Guess your password? No want if it’s stolen already! [Audio + Text] – Bare Safety

Guess your password? Crack your password? Steal your password? What if the crooks have already got considered one of your passwords, and might use it to determine all of your others as properly?

DOUG. LifeLock woes, distant code execution, and a giant rip-off meets huge hassle.

All that, and extra, on the Bare Safety podcast.


Welcome to the podcast, all people.

I’m Doug Aamoth; he’s Paul Ducklin.

And Paul, I’m so sorry… however let me want you a belated Glad ’23!

DUCK.  Versus Glad ’99, Doug?

DOUG.  How do you know? [LAUGHS]

We dovetail instantly into our Tech Historical past section.

This week, on 20 January 1999, the world was launched to the HAPPY99 worm, also called “Ska”.

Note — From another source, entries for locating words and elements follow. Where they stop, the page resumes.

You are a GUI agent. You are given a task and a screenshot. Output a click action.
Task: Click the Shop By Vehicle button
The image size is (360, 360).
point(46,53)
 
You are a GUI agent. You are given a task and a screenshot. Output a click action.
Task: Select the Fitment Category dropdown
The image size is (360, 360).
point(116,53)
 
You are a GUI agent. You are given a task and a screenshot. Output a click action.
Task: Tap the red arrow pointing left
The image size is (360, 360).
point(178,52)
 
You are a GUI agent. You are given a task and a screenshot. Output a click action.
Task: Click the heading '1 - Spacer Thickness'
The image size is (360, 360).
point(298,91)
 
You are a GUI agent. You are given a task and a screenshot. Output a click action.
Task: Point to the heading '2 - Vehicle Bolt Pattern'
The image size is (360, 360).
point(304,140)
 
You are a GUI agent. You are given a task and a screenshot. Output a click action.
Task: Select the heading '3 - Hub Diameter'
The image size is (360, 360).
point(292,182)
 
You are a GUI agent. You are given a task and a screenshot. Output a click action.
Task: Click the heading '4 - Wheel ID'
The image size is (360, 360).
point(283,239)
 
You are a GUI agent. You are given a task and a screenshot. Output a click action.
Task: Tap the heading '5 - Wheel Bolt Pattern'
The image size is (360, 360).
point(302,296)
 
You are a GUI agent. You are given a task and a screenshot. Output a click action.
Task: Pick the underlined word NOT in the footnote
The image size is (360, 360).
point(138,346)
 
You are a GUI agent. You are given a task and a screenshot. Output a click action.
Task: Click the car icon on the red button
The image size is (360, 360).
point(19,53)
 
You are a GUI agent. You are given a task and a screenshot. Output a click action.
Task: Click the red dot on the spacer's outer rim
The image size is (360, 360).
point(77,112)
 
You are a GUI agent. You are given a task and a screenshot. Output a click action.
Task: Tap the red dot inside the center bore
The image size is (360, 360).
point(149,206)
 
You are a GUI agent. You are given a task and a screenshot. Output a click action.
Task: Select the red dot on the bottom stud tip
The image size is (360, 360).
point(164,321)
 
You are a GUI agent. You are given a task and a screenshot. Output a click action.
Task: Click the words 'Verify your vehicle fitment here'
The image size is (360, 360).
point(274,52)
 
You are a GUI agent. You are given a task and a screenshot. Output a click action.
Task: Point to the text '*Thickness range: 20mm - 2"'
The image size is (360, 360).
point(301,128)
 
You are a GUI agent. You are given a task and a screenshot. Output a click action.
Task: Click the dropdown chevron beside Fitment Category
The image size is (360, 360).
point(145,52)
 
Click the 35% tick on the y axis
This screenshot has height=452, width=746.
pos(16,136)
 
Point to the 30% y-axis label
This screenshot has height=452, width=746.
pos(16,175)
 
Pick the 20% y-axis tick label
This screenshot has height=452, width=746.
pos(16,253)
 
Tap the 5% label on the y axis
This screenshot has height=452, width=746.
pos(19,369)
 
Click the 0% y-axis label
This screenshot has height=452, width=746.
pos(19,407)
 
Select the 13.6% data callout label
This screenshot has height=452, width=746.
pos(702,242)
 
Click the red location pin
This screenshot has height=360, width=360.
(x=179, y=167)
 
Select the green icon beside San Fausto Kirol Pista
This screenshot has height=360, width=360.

Paul, you had been there, man!

Inform us about your expertise with HAPPY99, for those who please.

DUCK.  Doug. I feel essentially the most fascinating factor for me – then and now – is what you name the B-word…

…the [COUGHS APOLOGETICALLY] “sensible” half, and I don’t know whether or not this was right down to laziness or supreme cleverness on the a part of the programmer.

Firstly, it didn’t use a pre-generated listing of electronic mail addresses.

It waited until *you* despatched an electronic mail, scraped the e-mail deal with out of it, and used that, with the end result that the emails solely went to folks that you just’d already simply communicated with, giving them a better believability.

And the opposite intelligent factor it had: it didn’t hassle with issues like topic line and message physique.

It simply had an attachment, HAPPY99.EXE, that while you ran it within the foreground, confirmed fireworks.

And then you definitely closed it; appeared like no hurt carried out.

So there have been no linguistic clues, resembling, “Hey, I simply received an electronic mail in Italian from my Italian buddy wishing me Glad Christmas, instantly adopted by an electronic mail in English wishing me a Glad 1999.”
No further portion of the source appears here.